In denying Petitioner's claim, the California Court of Appeal held that the trial court had not erred when it denied Petitioner's motion to sever his trial from co-defendant Partida's:

a. Pretrial Proceedings
Before trial, [Petitioner] moved to sever his trial from Partida's. [Petitioner] argued that Partida could offer testimony to exonerate him if they had separate trials. The exonerating testimony was based on alleged statements Partida made in an "off the record" police interview on August 8, 2005. An LASD report of that interview was attached to the prosecution's opposition to the motion.
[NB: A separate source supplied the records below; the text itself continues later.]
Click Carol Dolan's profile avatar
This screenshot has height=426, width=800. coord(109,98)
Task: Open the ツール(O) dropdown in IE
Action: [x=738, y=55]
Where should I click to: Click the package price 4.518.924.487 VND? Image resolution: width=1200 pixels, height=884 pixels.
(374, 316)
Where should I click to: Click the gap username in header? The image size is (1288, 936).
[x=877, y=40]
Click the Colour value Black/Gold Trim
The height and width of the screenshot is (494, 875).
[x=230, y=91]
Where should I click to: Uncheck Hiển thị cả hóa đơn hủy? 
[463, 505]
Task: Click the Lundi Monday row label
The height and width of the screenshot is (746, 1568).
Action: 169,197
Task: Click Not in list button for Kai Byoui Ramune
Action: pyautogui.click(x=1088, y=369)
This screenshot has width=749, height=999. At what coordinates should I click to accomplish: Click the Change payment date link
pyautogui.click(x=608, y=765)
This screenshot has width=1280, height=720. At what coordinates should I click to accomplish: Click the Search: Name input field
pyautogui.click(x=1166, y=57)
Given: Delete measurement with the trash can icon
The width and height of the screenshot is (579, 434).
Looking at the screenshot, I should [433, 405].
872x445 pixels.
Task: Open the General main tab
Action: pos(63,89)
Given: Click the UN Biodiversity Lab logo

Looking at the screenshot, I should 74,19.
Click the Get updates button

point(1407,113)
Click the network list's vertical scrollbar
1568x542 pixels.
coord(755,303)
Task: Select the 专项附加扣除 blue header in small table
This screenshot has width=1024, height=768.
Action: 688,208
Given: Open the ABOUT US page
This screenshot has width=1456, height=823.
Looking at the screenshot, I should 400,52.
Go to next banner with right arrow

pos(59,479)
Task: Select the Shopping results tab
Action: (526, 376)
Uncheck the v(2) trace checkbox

During that interview, conducted in the presence of his trial attorney, Partida denied involvement in the kidnapping. He told detectives that on the day of the incident he drank a lot of beer and went to the abandoned
house on Anzac Avenue where he and his friends sometimes partied. When he arrived, there were several Hispanic men at the house, some of whom he did not know. He stayed for 90 minutes drinking beer and left with his girlfriend. While he was at the house, he saw a Hispanic male sitting on the floor; his hands and feet were bound with duct tape. The man appeared relaxed and he seemed to be enjoying himself. Partida said two brothers who worked for Irma were responsible for the kidnapping. Partida identified Montanez (his brother-in-law) from a photograph. Partida also viewed a photograph of [Petitioner]; he said he had seen him around but did not know his name. According to [Petitioner]'s counsel, Partida's attorney told him Partida would testify that he was at the abandoned house but that [Petitioner] was not there, and that Partida first saw [Petitioner] at the arraignment in this case.
At a hearing on the severance motion, which was combined with a hearing on other issues, Soop testified about the interview of Partida. He said Partida never told the detectives [Petitioner] was not involved in the kidnapping. Partida's attorney was asked whether Partida
would testify on [Petitioner]'s behalf if separate trials were ordered. This exchange followed:
"The Court: [to Partida's attorney] ... As counsel, ... are you prepared to and is Mr. Partida prepared to assure the court and counsel that Mr. Partida will testify unconditionally at the end of any trial that he has by himself first regardless of the outcome in that trial?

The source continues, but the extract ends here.